REQUIREMENTS
**A)** Using the Bewitched Christmas post, answer these:
(i) Who plays Michael?
(ii) How many episodes does the post say the series ran?
(iii) Where does Samantha offer to fly Michael?
**B)** Reproduce a span of the Bewitched Christmas post, starting at the words "What follows I" and stopping after "meaning of Christmas.".

PROVIDED PASSAGE
Friday, December 17, 2021

The Unshakeables: Will Robinson Meets Santa Claus

 

I’ve mentioned before that “A Vision of Sugar Plums” from the first season of Bewitched is my favorite Christmas-themed episode of any classic television series. But I don’t think I’ve ever explained why. 

 


Start with the obvious – it’s a smart and imaginative script (as most of them were in the series’ early seasons) and it’s a welcome break from the formulas that were recycled through so many episodes over eight years (One of Sam’s eccentric relatives pops in, Endora zaps Darrin with a spell that will embarrass him at work, etc.).

 

Beyond that, it’s a show that endorses a very interesting position on the existence of Santa Claus. I suppose if your audience is already on board with witches, it’s not that big a leap to Santa being real as well. But they took such a bold and definitive stance on the question that, when I first watched it at an age when my own belief was fading, it restored my faith. Sometimes it still does.

 

The story opens with the Stephens’ and the Kravitzes both visiting an orphanage, where each couple will take a child home to spend the holidays (do people still do this?). Darrin has his doubts about Michael (Billy Mumy), who starts a fight with another boy who still believes in Santa. Michael has been through some rough times, not the sort likely to be specified in a sitcom from this era, but clearly they left their mark. Samantha convinces Darrin that this is exactly the kind of boy who could use a couple of days in a happy home.

 

It does not begin well. Michael is polite but sullen, seemingly uninterested in any of the Christmas festivities the Stephens’ have planned. And when Darrin dresses up as Santa, he finally snaps.

 

Darrin: “Don’t you want to see what Santa brought you, son?”

 

Michael: “I don’t care what you’ve brought me. And I’m not your son.” 

 

 

That’s the last straw for Darrin, but Samantha has another idea. She gently asks Michael why he’s so sure that Santa Claus is just a fantasy, and that’s when we learn that Michael once had a father who told him so and…the episode doesn’t reveal what happened to that clearly-departed dad, but we can only assume it wasn’t good.

 

“Suppose I were to tell you it really isn’t exactly that way?” Samantha says, to which Michael responds. “Prove it.” And that’s when Sam does something she rarely did over the course of 254 episodes: she reveals her identity as a witch – and then offers to fly Michael to the North Pole to visit the real Santa Claus. 

 

 

And then another surprise – Darrin, who lives in perpetual fear about anyone learning his wife’s secret, not only assents given the circumstances, he can’t resist taking the trip with them.

 

What follows I will leave for those who have never seen this classic to discover. But as one might expect Michael is transformed by the journey after learning the true meaning of Christmas.

RECORDS SHOWN
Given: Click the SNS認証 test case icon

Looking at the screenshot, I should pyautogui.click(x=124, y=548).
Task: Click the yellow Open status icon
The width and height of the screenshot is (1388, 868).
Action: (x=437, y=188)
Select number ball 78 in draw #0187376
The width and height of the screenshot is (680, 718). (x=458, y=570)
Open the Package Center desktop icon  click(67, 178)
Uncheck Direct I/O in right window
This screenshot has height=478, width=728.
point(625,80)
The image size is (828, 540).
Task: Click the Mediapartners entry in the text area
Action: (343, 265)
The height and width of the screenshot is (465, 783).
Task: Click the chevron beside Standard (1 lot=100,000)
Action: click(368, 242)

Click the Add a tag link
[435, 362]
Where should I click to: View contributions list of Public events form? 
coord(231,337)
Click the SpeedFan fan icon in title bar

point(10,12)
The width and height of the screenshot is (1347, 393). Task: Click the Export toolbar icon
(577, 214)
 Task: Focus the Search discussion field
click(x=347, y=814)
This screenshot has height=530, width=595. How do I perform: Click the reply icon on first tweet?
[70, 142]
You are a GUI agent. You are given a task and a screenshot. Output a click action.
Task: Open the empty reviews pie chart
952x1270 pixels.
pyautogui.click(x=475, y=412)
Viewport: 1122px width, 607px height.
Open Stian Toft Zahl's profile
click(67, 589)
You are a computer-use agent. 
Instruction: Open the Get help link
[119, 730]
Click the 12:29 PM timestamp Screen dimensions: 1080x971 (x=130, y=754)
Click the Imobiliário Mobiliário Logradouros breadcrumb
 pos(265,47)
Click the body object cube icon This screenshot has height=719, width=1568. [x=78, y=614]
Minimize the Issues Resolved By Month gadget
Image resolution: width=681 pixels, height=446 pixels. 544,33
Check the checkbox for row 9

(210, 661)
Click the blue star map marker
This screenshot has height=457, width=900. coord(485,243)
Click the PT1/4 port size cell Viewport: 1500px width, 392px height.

WRITTEN ANSWERS
**A)**
(i) Billy Mumy
(ii) 254
(iii) To the North Pole, to visit the real Santa Claus

**B)**
What follows I will leave for those who have never seen this classic to discover. But as one might expect Michael is transformed by the journey after learning the true meaning of Christmas.